Of course, there are references to mythology, to legacy and gods (gods and sh#t [are] in my DNA/gods will never be erased, he raps) but not everything should be taken at face value.
“You know when you were a kid and you’d get asked who your role models are,” he asks me. “I’ve never had outside heroes. My heroes have always been my parents. I’ve always held them in high regard. Almost godlike. So when I say there are gods in my DNA, I’m refering to my parents.”
The styles Buks has birthed on this album are mostly authentic, save for a song called Rotate that is decidedly his most commercial. Not surprisngly, it was one of the last songs added to the album, shortly after he signed to major record company, Universal Music.
“Interestingly, when I got to Universal, I was producing for a bunch of people at the time,” Buks explains. “I was doing something for The Voice Nigeria’s winner and Themba (Mgcina) from Universal had an idea of me sampling more African material.”
“I played with a Fela Kuti Beasts of No Nation sample and made a beat. I recorded the Rotate hook – it wasn’t emotionally driven, it just sounded dope. Themba loved it. He said I should finish writing the song. I was at a point where I had been living in this bubble for so long and I finally let people hear some of the songs. Get some feedback.”

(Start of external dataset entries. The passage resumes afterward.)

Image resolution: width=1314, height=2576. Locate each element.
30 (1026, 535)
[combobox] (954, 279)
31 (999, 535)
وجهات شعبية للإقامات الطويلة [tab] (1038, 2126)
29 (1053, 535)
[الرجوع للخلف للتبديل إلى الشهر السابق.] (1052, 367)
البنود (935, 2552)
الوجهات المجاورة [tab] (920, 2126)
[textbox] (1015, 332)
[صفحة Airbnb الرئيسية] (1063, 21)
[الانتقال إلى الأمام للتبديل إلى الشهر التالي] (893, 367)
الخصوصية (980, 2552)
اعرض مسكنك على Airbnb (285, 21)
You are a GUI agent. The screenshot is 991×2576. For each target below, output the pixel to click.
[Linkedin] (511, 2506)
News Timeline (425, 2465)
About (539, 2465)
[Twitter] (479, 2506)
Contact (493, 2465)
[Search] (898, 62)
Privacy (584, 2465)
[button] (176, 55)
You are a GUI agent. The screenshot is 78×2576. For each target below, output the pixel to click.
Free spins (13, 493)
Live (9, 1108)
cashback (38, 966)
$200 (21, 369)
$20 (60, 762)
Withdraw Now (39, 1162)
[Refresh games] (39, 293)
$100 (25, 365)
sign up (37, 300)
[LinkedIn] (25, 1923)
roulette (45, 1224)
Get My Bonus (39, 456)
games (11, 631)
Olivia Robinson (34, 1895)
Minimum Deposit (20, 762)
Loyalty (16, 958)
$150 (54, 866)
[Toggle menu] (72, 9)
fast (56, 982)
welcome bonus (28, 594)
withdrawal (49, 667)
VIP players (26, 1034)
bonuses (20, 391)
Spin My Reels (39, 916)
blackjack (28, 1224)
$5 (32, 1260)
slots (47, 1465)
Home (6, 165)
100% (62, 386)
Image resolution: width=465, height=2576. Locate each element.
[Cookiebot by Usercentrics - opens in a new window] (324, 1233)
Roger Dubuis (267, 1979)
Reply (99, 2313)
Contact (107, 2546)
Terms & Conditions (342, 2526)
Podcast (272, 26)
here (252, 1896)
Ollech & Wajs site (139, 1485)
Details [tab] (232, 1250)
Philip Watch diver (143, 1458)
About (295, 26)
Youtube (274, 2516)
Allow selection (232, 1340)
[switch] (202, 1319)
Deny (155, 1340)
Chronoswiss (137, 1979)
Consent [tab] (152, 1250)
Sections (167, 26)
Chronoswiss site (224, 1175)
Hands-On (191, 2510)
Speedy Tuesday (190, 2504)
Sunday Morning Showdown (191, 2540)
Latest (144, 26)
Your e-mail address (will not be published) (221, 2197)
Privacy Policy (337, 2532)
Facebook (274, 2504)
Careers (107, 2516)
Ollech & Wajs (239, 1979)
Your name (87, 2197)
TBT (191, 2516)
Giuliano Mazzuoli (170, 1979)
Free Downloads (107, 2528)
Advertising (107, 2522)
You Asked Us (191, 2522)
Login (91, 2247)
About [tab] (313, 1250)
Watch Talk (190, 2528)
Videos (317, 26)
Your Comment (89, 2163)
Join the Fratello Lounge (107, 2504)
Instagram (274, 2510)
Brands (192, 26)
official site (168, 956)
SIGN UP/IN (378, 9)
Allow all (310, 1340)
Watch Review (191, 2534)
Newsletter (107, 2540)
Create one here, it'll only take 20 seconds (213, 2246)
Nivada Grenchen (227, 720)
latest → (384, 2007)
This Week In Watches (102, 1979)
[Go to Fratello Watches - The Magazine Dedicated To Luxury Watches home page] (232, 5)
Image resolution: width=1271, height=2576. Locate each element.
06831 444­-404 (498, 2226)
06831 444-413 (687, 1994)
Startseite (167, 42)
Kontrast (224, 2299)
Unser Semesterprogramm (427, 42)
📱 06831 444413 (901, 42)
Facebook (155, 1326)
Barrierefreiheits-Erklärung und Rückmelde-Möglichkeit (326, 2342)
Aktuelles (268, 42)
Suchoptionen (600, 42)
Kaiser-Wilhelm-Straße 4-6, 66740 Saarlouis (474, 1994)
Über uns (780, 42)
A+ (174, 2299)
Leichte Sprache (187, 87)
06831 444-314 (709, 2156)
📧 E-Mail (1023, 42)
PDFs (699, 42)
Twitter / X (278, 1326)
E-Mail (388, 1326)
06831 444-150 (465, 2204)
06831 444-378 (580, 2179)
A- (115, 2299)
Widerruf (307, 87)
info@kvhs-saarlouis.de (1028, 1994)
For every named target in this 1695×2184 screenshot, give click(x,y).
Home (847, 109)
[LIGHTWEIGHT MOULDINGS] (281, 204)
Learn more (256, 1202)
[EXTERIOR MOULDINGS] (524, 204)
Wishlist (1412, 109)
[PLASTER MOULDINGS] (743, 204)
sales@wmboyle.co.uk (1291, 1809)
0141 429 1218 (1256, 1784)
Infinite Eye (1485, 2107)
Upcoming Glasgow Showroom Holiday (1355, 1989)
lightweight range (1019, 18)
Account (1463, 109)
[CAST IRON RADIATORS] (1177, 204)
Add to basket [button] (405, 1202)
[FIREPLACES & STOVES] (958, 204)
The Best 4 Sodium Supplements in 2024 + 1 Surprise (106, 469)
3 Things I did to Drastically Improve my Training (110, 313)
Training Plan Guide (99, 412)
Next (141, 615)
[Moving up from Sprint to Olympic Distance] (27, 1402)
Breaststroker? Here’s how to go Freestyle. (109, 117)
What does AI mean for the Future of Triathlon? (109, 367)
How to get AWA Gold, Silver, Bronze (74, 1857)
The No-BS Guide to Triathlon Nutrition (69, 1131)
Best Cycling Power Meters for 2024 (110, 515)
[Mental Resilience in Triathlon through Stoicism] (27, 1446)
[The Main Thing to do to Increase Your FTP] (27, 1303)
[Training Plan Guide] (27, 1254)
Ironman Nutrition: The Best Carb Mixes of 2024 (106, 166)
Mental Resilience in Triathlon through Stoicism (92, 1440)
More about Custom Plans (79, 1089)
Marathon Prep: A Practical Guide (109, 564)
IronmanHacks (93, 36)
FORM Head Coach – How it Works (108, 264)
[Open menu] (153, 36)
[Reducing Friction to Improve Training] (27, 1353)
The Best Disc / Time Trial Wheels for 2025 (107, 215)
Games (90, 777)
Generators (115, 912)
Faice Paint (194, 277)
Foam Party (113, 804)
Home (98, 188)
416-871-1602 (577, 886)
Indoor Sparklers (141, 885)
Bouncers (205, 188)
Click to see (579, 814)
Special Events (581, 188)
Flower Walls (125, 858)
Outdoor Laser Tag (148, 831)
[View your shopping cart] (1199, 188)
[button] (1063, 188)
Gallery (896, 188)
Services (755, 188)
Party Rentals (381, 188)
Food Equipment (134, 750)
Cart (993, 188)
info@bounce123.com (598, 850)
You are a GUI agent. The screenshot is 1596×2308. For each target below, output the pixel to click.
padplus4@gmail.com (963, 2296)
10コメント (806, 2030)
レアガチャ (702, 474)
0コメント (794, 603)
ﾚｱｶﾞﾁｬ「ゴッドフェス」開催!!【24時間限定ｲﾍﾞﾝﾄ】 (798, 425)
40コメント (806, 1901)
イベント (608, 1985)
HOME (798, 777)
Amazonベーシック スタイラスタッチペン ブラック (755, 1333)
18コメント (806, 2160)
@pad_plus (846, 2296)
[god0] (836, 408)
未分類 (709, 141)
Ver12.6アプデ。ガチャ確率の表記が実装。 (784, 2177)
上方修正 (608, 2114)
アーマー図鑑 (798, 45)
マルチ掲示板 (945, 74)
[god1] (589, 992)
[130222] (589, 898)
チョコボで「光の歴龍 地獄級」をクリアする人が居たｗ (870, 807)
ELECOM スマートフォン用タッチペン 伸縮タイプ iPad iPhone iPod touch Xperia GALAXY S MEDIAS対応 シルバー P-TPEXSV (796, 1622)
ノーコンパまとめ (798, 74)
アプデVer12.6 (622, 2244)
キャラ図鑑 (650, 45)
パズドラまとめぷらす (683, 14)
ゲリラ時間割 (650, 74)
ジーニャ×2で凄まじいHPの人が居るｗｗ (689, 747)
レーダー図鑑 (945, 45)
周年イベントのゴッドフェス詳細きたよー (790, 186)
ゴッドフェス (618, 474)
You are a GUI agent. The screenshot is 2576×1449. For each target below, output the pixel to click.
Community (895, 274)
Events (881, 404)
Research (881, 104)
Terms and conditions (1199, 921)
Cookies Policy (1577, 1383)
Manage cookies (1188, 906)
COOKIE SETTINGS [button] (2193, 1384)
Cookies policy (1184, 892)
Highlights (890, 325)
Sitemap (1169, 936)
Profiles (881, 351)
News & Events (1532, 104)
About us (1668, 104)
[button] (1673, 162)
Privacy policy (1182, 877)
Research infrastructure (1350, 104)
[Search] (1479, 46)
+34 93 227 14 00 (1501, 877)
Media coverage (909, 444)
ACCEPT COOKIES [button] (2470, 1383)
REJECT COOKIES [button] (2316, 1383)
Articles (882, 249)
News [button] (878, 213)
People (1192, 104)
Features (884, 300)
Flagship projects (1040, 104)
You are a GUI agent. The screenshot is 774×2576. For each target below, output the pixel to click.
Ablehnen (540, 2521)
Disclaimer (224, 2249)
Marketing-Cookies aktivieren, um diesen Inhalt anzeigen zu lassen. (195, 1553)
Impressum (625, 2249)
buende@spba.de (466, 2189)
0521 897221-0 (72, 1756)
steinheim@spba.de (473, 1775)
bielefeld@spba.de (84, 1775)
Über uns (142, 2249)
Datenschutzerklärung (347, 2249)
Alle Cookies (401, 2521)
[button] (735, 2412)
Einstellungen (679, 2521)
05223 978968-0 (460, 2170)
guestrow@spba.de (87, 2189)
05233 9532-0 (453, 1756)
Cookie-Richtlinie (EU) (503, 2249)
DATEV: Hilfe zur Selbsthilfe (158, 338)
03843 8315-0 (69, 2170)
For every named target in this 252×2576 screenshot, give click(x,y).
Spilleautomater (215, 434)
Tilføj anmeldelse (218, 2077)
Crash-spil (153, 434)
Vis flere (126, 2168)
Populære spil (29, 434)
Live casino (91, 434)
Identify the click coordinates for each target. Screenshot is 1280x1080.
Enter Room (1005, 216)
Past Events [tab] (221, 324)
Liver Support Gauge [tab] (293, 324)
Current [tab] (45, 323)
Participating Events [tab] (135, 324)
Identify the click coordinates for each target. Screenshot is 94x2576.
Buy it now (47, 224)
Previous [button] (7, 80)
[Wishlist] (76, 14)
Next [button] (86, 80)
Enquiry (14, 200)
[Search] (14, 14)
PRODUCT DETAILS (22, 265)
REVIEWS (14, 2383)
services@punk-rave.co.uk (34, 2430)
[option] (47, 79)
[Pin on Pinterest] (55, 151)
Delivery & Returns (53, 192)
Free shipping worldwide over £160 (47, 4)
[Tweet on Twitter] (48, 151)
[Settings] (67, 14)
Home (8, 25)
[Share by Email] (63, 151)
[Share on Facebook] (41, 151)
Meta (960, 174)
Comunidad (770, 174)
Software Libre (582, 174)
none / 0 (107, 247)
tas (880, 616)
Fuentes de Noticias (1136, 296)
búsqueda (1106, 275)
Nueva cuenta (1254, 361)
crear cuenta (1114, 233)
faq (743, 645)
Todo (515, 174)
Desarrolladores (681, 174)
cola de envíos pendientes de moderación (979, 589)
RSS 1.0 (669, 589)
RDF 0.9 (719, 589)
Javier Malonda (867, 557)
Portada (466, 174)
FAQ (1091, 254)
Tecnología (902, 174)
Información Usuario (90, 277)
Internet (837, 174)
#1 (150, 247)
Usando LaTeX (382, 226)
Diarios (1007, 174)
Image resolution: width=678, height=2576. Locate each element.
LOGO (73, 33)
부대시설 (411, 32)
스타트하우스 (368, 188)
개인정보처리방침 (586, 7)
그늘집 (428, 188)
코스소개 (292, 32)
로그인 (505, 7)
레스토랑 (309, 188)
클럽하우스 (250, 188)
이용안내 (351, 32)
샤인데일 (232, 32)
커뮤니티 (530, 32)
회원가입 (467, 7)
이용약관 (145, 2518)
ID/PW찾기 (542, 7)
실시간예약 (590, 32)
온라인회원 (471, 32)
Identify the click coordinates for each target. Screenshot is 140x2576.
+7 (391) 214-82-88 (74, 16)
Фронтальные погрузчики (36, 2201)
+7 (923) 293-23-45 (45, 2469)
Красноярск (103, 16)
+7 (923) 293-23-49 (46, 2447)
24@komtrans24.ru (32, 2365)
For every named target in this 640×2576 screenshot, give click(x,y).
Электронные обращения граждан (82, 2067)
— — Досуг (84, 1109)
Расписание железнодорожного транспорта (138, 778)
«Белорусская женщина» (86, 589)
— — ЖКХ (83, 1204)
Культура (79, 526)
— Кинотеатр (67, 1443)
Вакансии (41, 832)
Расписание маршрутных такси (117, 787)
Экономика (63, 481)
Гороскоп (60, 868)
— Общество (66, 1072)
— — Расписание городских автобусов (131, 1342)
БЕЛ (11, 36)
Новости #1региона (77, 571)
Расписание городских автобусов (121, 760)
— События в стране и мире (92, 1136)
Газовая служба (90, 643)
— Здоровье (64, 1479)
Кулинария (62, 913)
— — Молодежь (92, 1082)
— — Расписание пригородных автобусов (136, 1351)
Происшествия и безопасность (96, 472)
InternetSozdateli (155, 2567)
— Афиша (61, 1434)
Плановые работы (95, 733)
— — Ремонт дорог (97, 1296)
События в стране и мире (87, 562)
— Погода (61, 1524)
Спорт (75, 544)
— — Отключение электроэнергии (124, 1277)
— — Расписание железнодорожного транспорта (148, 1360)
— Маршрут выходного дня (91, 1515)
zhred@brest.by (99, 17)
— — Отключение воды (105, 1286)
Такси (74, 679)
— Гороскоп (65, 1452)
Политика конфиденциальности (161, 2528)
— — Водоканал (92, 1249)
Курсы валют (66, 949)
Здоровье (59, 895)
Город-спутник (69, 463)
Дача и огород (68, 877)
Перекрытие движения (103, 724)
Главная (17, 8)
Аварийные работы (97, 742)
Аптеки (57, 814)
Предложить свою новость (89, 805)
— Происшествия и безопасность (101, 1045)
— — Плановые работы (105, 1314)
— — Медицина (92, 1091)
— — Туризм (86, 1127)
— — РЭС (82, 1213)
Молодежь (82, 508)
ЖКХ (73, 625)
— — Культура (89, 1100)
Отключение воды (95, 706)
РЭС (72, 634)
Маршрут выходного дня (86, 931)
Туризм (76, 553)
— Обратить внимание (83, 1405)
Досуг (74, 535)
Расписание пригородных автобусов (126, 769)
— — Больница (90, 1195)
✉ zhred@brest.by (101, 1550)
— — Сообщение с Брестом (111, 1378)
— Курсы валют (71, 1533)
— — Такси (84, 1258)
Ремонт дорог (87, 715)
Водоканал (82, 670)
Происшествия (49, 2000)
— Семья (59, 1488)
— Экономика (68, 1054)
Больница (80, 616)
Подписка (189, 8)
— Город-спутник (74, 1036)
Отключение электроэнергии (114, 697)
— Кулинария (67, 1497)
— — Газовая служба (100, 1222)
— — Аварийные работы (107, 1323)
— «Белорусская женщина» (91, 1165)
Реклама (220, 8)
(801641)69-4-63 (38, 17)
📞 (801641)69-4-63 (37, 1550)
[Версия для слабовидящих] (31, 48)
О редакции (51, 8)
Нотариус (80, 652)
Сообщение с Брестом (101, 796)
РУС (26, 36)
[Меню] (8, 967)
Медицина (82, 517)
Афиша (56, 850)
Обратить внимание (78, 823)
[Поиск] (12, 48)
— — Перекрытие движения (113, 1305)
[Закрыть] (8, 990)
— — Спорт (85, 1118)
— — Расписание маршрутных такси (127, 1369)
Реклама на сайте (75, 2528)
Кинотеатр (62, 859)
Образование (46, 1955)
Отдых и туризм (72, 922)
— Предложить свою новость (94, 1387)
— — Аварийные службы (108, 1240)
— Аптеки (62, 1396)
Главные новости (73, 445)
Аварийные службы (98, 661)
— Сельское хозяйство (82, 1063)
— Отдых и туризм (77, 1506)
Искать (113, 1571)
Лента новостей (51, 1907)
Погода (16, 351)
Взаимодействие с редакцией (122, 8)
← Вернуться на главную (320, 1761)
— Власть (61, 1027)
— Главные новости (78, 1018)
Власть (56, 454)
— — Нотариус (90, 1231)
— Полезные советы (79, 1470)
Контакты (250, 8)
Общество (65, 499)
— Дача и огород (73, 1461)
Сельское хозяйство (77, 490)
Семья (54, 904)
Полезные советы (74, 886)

“Rotate was one of the songs I got feedback from – especially from the label people. It was probably the most … and I don’t want to use this word because it dumbs it down but this song was probably the most superficial song I’d written. But it doesn’t take away from the song being good. It’s just not as dense as the other songs.”
From the in-your-face Flex to the slowtwerk-inducing Dream Life, Pegasus is worth the listen. On the tongue-in-cheek Dream Life, Buks raps about wanting “money and power and mmmm.”
When I ask him what he really wants, he concludes: “Money buys you freedom to do whatever you want. That’s why it’s important to make money.”
“The main things I’d like to do are stamp my authority when it comes to music. My album isn’t what you hear in the South African music industry but I believe in my album enough that I’m willing to play the long game to convince people at every turn that this is an important album. But you need to listen to it first.”